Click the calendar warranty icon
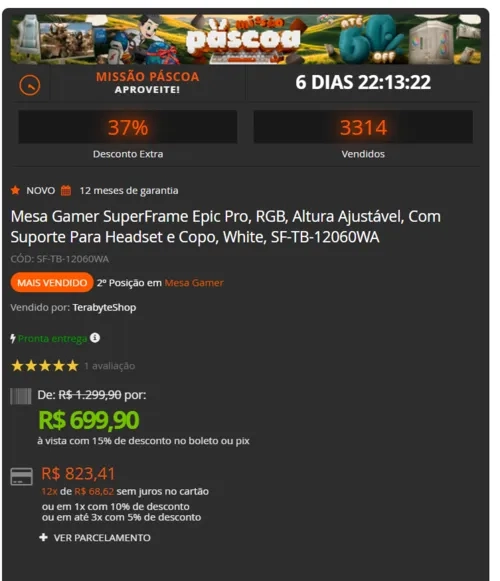click(x=66, y=190)
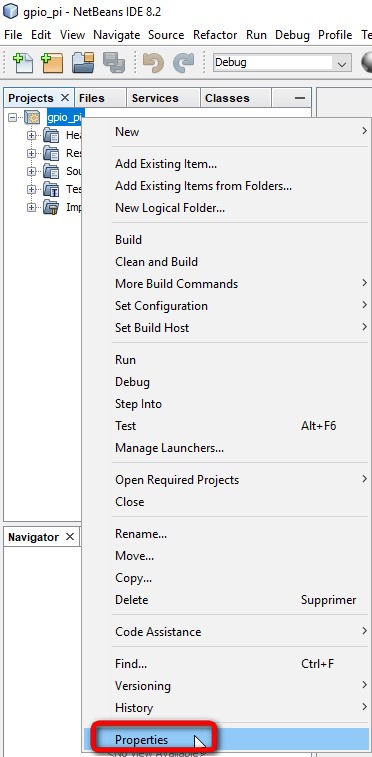Select the gpio_pi project icon
The image size is (372, 757).
point(32,117)
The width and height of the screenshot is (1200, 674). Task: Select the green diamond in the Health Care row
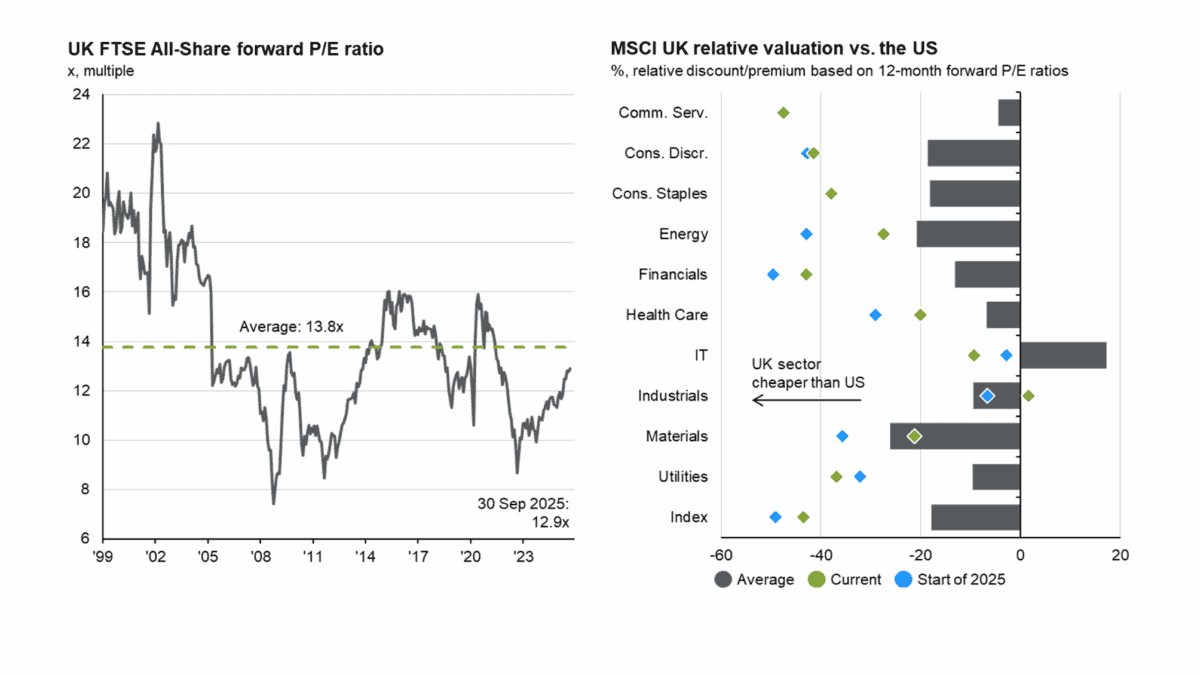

__WORK TO COMPLETE__: The reply should hold every line of the records unchanged and no pictures.

__RESPONSE__:
Click the calendar warranty icon
click(x=66, y=190)
Select the gpio_pi project icon
The image size is (372, 757).
point(32,117)
The width and height of the screenshot is (1200, 674). Task: Select the green diamond in the Health Care row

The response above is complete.